Professor Rod Hose has recently taken up a position as Adjunct Professor of Computational Cardiovascular Physiology in the Department of Circulation and Medical Imaging at the Norwegian University of Science and Technology (NTNU) in Trondheim in Norway.
NTNU has the main responsibility for higher education in technology in Norway, and it is the country’s premier institution for the education of engineers. The university offers several programmes of professional study and a broad academic curriculum in the natural sciences, social sciences, teacher education, humanities, medicine and health sciences, economics, finance and administration, as well as architecture and the arts. NTNU Health is one of its four strategic research areas for 2014-2023. Brain researchers May-Britt Moser and Edvard Moser at NTNU’s Kavli Institute for Systems Neuroscience received the 2014 Nobel Prize in Physiology or Medicine, together with John O’Keefe of University College London.

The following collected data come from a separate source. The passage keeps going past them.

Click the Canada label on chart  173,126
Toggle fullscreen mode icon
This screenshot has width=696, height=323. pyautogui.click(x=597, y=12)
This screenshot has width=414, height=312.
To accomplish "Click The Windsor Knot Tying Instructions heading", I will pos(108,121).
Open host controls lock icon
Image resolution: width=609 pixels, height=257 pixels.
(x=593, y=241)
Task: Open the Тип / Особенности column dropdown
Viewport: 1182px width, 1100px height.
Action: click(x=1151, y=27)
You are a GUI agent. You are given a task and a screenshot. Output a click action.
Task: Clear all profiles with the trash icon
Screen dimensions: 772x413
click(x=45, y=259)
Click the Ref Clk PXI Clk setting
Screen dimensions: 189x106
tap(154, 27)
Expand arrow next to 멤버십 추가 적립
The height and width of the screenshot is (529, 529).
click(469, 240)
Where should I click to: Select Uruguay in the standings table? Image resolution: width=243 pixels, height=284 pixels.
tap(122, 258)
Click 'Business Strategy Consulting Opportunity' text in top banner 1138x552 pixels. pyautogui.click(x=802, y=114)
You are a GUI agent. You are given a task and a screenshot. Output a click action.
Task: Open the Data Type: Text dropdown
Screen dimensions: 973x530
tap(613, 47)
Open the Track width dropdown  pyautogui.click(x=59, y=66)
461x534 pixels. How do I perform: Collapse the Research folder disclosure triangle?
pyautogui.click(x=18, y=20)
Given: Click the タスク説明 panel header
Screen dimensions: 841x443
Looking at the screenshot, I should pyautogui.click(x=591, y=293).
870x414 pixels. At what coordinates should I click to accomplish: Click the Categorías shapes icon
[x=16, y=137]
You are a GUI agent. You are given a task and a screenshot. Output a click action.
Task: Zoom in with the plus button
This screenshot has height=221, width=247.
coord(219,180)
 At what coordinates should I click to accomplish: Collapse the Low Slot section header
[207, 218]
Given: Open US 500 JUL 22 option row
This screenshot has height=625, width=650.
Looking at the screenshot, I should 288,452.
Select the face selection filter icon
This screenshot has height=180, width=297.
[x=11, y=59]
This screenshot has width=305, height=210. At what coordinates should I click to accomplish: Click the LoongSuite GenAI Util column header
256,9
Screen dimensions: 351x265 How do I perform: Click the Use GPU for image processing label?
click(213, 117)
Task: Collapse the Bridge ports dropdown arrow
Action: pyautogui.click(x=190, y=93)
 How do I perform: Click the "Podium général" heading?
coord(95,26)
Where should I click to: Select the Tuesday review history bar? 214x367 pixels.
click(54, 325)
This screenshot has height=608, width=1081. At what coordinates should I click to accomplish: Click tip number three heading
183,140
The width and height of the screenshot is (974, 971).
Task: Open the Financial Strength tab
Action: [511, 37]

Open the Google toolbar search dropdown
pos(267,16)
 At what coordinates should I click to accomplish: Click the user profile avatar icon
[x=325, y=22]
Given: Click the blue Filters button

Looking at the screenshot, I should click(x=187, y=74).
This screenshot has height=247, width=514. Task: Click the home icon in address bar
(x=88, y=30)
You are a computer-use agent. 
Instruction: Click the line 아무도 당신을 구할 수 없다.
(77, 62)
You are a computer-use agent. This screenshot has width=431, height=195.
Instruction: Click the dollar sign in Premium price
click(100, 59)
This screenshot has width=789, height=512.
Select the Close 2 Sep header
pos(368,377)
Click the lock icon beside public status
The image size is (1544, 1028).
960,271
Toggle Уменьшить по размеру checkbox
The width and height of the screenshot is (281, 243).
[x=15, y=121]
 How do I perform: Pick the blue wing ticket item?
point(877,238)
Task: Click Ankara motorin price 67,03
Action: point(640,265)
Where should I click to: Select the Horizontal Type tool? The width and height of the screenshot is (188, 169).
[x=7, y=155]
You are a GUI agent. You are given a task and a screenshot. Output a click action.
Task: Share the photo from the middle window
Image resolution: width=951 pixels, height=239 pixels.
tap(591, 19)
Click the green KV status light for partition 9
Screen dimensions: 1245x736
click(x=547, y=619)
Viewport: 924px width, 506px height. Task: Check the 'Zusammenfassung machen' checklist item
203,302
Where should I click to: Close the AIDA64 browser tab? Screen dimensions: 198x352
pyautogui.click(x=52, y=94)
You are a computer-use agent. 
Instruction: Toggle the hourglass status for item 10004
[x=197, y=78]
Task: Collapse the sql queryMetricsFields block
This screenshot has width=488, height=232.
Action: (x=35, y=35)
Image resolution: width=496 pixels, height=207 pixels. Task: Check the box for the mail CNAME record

This position provides a strong complement to Rod’s current role in the Mathematics and Modelling in Medicine Group in the Department of Infection, Immunity and Cardiovascular Disease. A primary motivation for the establishment of this new role was a mutual interest in Sheffield and in Trondheim in the development of processes to personalise mathematical models to describe the physiological excursions, or the physiological envelope, of an individual as they live their lives. Over the last two decades there has been great emphasis on the anatomical personalisation of three-dimensional haemodynamics models based on increasingly sophisticated medical imaging technology, but relatively little progress on the determination of appropriate boundary conditions to represent the load and threat conditions for the individual. NTNU has major strengths in the imaging of flow and in exercise physiology, complemented by access to unique collections of health data and genomic data for very large cohorts in the local population, as well as very strong links with St Olavs hospital that parallel our own links with the Sheffield Teaching Hospitals Trust.
It is anticipated that this arrangement will promote new opportunities for collaboration between the two centres. We especially hope to foster new relationships between the clinical teams in Cardiology to advance the translation of modelling into clinical application, and to exploit synergies between the strong engineering groups at NTNU and Sheffield’s Insigneo Institute for In Silico Medicine.